====== DATA EXCERPTS

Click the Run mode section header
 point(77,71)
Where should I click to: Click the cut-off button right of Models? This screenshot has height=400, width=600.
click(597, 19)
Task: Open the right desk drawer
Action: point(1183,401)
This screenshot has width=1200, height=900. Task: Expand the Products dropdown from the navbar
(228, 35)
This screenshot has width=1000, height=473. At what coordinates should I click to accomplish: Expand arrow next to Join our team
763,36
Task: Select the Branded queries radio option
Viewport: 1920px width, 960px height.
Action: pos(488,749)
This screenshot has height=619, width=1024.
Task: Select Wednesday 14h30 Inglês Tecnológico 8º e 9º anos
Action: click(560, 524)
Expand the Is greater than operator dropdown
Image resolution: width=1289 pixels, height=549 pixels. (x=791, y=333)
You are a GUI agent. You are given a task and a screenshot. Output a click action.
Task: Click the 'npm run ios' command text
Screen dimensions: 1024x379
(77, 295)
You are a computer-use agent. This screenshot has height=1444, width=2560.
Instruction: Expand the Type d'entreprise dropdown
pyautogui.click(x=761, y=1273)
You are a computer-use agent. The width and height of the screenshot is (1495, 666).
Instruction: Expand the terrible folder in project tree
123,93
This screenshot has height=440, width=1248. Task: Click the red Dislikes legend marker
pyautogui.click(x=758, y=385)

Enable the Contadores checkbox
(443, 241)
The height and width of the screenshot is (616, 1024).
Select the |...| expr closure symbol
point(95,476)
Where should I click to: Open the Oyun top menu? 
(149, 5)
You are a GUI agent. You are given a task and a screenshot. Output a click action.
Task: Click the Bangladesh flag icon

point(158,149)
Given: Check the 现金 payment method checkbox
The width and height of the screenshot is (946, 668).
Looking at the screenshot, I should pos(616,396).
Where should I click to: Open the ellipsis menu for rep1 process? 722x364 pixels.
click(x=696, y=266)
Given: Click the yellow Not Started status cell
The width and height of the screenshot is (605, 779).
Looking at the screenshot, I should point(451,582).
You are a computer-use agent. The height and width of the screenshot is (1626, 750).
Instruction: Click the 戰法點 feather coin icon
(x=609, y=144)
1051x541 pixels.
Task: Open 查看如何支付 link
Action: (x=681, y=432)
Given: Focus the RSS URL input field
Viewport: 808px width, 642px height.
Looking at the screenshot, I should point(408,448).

============

TASK DETAILS: Return, unchanged, the run of lines above that opens with the line containing "Where should I click to: Open the Oyun" and closes with the line containing "Given: Check the 现金 payment method checkbox". Include both.

WRITTEN SOLUTION:
Where should I click to: Open the Oyun top menu? 
(149, 5)
You are a GUI agent. You are given a task and a screenshot. Output a click action.
Task: Click the Bangladesh flag icon

point(158,149)
Given: Check the 现金 payment method checkbox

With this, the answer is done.